Aku melangkah masuk ke rumah kecilku di Jl. Anggrek No. 15, Selaparang, Kota Mataram. Betapa rindu aku pada rumah ini, rumah yang penuh kenangan dari masa kecilku, rumah peninggalan kedua orang tuaku yang tak pernah bisa aku lupakan. Setiap sudutnya mengingatkanku pada segala hal yang telah berlalu. Namun, kali ini suasananya terasa berbeda. Beberapa barang, meja, dan kursi terlihat berdebu, tanda bahwa sudah lama sekali aku meninggalkannya. Bahkan, meskipun saat masih kuliah aku tinggal tak jauh dari sini, aku jarang sekali datang berkunjung.

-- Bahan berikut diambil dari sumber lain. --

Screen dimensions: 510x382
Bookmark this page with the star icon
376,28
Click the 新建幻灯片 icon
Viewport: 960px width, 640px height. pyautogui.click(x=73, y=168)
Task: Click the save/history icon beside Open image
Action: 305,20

Aroma rumah ini begitu familier, menguar dalam udara, menghidupkan kenangan-kenangan yang seolah baru kemarin terjadi. Aku berdiri sejenak, memutar leherku untuk melihat setiap sudut ruang yang penuh cerita. Namun, tiba-tiba pandanganku tertumbuk pada sebuah potret yang terletak di atas meja di sudut ruang tamu. Potret itu, dengan bingkai kayu tua, menampilkan Ibu, Ayah, dan aku. Senyuman mereka seolah mengingatkan betapa sederhananya kebahagiaan masa kecilku. Rasanya, baru kemarin aku berlari-lari, ceria tanpa beban, bahkan sering kali mengompol di celana. Kini, aku berdiri di sini, merasakan betapa sakitnya cinta yang tak bisa dimiliki, betapa banyak yang telah berubah.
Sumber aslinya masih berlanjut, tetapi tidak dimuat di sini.